Although snubbed by the Rock and Roll Hall of Fame….
I’m sure you all know he transformed the music industry and his soothing sounds are a staple in taxi cabs and elevators from Cleveland Ohio to Terre Haute Indiana.

I am sad to report the mystery of his disappearance has been solved.

Evidence has surfaced that former Tennessee football coach Phil Fulmer ate “Little David Wilkins” on a Ritz cracker on a dare at a party at his house in Maryville Tennessee in the spring of 1997.
The evidence recovered consisted of a shoe reportedly belonging to “Little David”, a belt buckle and his personalized genuine mother of pearl accordion.

The evidence was recovered during a routine colonoscopy conducted on Phil Fulmer in December of this year.

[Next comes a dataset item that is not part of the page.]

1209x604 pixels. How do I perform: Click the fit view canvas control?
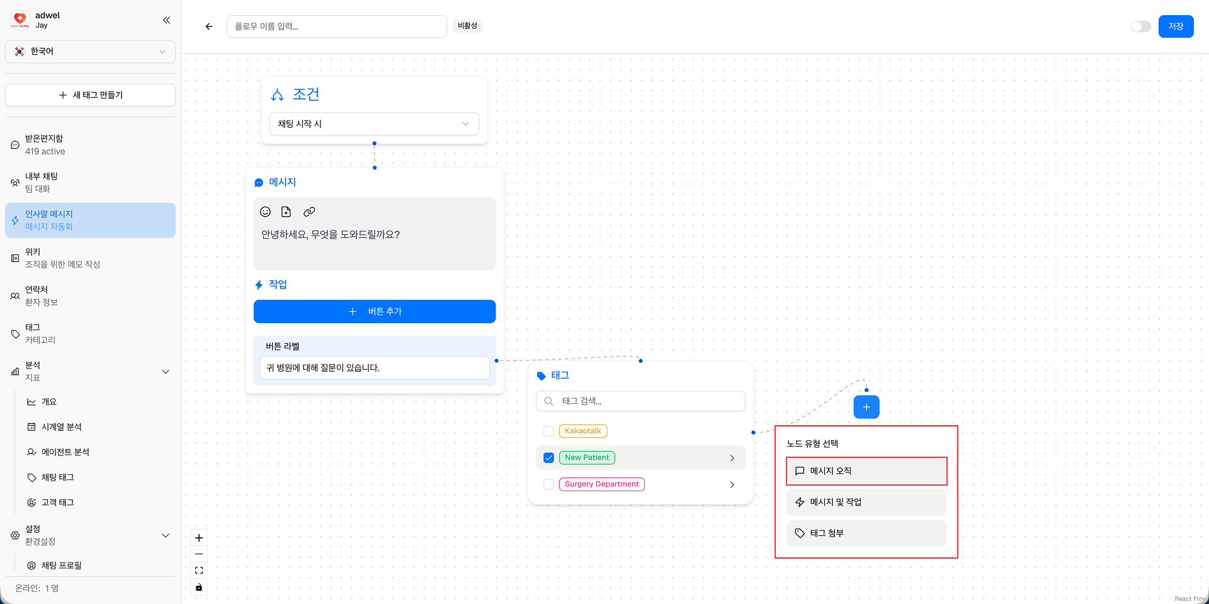point(199,571)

Also found in Phil Fulmer’s large intestine, but not related to this investigation was a bumper from a 1971 Oldsmobile Cutlass Supreme.

The investigation is ongoing and as of yet, there are no reported arrests.

PRE-GAME WARM UP

Minus this week’s selections…….
Your Favorite College Prognosticator finished the 2010 College Football Season….
595 and 148 or an above average 80% for the entire year…

Not too bad all things considered….

But I know what you are saying about last week…..
I shouldn’t have picked Mercy Me this close to Christmas to beat a Sheppard….
And I know….
The Mules went down and the Fighting Okra didn’t get fried…..
And I certainly didn’t think the South Carolina Gamecocks would forget how to tackle…

But sometimes…….
Even I miss one or two or three……

EMAIL LETTERS OF THE WEEK

Q: Mister Wizard I have a question for the Holidays that I hope you can answer..
In the comedy classic movie “Bettlejuice”….
If someone said his name three times in succession Beetlejuice himself would appear.
During the Christmas season, if someone says “Ho-Ho-Ho”….
Does that mean Michigan Coach Rich Rod’s wife Rita Rod will suddenly show up?

GO BUCKS
Steve – Columbus, Ohio

A: Good question Steve…..
Fortunately for the rest of us that “curse”…..
Only applies to those schools residing within the Big Ten.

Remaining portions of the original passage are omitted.